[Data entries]
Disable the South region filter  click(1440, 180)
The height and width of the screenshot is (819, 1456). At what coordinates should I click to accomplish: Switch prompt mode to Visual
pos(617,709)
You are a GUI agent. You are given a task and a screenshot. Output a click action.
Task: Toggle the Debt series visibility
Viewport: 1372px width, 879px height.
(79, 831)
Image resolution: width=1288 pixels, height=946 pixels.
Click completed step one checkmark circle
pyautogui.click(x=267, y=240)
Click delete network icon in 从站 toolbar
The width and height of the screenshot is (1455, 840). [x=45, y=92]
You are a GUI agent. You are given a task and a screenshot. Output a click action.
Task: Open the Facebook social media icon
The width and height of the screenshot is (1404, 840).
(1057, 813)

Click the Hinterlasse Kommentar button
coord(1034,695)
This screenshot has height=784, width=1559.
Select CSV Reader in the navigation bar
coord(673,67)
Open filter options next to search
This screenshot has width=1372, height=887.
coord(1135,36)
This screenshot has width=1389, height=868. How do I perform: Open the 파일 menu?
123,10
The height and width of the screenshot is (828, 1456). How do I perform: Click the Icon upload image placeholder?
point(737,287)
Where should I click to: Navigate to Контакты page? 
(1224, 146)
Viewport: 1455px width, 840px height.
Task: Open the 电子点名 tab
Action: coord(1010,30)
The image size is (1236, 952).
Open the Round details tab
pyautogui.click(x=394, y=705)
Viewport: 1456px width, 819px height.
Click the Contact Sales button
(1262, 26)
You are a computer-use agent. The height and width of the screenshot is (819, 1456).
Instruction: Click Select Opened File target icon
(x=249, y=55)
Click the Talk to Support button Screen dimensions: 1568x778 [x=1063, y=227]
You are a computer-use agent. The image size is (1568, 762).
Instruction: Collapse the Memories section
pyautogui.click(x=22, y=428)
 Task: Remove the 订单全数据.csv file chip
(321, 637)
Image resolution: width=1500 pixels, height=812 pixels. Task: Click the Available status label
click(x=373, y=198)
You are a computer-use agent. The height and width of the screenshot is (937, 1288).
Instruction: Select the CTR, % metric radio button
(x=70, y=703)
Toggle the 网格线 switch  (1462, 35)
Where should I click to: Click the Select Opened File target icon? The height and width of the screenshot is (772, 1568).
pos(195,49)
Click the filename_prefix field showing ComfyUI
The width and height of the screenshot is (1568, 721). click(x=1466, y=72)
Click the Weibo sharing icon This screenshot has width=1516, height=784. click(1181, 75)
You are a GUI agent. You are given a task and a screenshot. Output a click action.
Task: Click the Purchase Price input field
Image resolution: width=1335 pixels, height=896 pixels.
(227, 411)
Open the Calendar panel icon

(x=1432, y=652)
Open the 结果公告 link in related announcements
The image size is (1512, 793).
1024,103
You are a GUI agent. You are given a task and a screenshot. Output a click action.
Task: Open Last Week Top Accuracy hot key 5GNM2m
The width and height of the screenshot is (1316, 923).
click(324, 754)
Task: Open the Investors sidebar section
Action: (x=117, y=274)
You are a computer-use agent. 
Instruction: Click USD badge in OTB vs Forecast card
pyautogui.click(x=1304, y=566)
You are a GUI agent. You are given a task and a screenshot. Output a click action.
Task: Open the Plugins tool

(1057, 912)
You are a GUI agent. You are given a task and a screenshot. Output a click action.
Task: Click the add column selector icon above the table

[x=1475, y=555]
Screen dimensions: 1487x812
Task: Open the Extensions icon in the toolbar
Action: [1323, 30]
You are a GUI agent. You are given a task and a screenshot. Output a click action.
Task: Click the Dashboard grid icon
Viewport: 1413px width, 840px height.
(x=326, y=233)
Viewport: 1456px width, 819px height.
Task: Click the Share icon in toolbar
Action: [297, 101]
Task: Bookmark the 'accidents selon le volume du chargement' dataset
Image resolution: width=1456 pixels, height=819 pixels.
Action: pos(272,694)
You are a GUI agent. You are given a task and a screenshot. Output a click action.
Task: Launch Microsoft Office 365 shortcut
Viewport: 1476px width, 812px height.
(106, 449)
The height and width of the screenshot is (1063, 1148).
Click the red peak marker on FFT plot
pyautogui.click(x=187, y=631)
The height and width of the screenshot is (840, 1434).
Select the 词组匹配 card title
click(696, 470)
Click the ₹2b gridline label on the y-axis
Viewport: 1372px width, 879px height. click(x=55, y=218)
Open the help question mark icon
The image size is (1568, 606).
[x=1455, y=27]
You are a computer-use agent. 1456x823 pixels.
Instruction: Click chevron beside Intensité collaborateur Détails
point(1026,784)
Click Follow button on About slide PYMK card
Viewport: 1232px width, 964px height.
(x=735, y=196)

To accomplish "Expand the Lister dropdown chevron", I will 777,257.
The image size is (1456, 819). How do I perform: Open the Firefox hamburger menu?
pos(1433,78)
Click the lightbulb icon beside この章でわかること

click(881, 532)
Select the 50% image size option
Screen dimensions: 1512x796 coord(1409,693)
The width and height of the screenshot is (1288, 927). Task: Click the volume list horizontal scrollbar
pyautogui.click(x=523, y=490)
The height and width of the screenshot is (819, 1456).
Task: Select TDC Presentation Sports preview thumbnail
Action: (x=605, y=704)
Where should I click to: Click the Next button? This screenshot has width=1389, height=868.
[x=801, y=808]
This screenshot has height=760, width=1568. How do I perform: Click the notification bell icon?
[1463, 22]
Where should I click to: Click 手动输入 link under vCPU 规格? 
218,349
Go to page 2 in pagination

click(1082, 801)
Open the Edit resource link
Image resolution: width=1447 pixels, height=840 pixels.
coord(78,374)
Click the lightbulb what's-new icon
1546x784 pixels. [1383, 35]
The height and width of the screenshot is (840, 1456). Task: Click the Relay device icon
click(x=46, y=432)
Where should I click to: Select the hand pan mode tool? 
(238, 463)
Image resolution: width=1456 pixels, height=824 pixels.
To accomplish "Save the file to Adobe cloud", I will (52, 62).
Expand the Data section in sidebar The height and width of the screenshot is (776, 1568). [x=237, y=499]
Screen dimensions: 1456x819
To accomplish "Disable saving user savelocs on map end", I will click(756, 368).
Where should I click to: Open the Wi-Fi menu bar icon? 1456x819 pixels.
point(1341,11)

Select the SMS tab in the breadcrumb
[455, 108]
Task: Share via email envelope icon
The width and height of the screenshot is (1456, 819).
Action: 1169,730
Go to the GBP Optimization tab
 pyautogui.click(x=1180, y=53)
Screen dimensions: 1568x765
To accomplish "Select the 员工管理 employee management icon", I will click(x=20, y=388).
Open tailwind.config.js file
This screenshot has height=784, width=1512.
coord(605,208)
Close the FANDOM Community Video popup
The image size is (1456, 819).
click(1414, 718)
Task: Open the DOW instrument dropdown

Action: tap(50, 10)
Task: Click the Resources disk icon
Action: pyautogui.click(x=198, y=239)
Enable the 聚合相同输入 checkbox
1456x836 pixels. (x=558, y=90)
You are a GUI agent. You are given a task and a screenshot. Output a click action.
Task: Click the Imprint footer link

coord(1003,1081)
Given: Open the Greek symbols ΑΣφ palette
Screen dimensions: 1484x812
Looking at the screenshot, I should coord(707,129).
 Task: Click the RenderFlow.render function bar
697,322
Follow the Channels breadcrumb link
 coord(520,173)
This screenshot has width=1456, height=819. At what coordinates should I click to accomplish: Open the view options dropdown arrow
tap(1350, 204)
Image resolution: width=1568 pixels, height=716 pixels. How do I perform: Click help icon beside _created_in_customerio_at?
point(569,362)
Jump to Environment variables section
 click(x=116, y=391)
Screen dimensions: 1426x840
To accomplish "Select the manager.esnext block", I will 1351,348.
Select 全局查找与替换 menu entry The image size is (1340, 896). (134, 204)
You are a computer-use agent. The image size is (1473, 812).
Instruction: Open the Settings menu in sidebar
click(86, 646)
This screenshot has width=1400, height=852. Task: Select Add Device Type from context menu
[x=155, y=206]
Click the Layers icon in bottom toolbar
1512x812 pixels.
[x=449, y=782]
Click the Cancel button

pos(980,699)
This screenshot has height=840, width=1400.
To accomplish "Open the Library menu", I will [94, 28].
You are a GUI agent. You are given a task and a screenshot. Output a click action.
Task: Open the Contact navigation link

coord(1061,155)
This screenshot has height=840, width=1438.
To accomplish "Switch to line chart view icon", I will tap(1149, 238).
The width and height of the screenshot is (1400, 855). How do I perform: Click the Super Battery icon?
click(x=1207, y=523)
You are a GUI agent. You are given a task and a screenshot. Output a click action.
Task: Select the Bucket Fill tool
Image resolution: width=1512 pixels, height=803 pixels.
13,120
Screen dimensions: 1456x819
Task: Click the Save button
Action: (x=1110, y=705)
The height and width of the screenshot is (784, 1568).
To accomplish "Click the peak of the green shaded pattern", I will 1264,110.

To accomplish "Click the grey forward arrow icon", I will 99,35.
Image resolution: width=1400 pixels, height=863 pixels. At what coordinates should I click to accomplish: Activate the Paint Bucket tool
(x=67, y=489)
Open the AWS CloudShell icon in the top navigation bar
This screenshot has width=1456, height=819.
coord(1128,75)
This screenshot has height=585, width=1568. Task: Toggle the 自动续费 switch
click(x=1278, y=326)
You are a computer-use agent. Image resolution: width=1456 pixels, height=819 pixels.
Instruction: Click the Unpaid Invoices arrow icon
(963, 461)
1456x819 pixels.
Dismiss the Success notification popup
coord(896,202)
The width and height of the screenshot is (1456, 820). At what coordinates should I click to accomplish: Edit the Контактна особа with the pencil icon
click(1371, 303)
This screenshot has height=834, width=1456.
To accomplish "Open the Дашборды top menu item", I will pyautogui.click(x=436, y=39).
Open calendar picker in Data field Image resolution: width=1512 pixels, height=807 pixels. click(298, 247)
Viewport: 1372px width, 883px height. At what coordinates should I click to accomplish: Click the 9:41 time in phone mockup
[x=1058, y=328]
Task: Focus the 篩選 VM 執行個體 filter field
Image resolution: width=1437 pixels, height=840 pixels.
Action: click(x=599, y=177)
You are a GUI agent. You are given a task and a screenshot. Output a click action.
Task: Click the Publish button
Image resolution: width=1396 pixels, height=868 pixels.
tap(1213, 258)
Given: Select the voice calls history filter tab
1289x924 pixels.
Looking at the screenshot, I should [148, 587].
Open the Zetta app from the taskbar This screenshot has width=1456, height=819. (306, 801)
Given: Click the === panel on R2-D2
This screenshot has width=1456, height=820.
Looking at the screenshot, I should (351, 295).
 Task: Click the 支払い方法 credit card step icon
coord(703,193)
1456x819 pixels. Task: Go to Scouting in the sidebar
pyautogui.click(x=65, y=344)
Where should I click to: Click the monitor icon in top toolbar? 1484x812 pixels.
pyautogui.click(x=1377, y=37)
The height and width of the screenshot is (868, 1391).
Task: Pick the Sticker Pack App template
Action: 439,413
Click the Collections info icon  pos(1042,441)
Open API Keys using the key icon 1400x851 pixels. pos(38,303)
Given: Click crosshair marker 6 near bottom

* WHAT THE EXERCISE ASKS
Each line above where the word "Disable" occurs should be returned in full.

* WRITTEN ANSWER
Disable the South region filter  click(1440, 180)
To accomplish "Disable saving user savelocs on map end", I will click(756, 368).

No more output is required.